Lebanon’s Living Costs Soar over Dollar Crisis
The Union of Bakery Owners in Lebanon has announced an open-ended strike as of next Monday to avoid raising the price of bread.
The problem of bakeries is caused by a dollar liquidity crunch and the devaluation of the Lebanese pound.
Bakeries charge consumers in Lebanese pounds, while they must pay for wheat and flour in US dollars.
“There’s a great burden. We have to pay in dollars and in cash for the maintenance of our equipment, in addition to taxes for the public administration,” said head of the Union of Bakeries, Kazem Ibrahim.
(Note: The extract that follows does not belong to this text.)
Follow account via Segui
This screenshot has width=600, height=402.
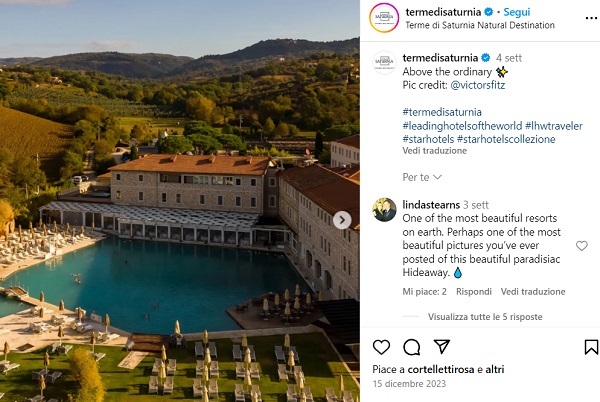pyautogui.click(x=517, y=12)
“The problem is related to the cost of all the ingredients of bread-making, in addition to the taxes that are paid fully in dollars,” he said.
The price of a bag of bread has so far remained the same at 1,500 Lebanese pounds. But the union called on the authorities to keep the subsidy on wheat in order not to raise the price of bread.
The warning of bakeries came as the Consumer Protection Association revealed a 45 percent rise in inflation.
“We are at the heart of the collapse,” the watchdog said in a press release on Friday.
Also Friday, Lebanon’s Consumer Protection Association revealed that prices have shockingly risen by 45.16 percent between Oct. 1, 2019 and Feb. 15, 2020 while wages have dropped over the same period.
“The purchasing power of Lebanese is falling rapidly. The monthly minimum wage fell from $450 to about $267,” the watchdog said, adding that 40 percent of the Lebanese people currently live under the poverty line.
It said people’s savings would evaporate in a few short weeks while merchants would have fewer products. “This would lead to further increases in the prices of goods.”
The announcement came as the dollar exchange rate of the Lebanese black market has reached 2,500 pounds for one dollar, while the official dollar exchange rate at the Central Bank remains at 1,515 pounds.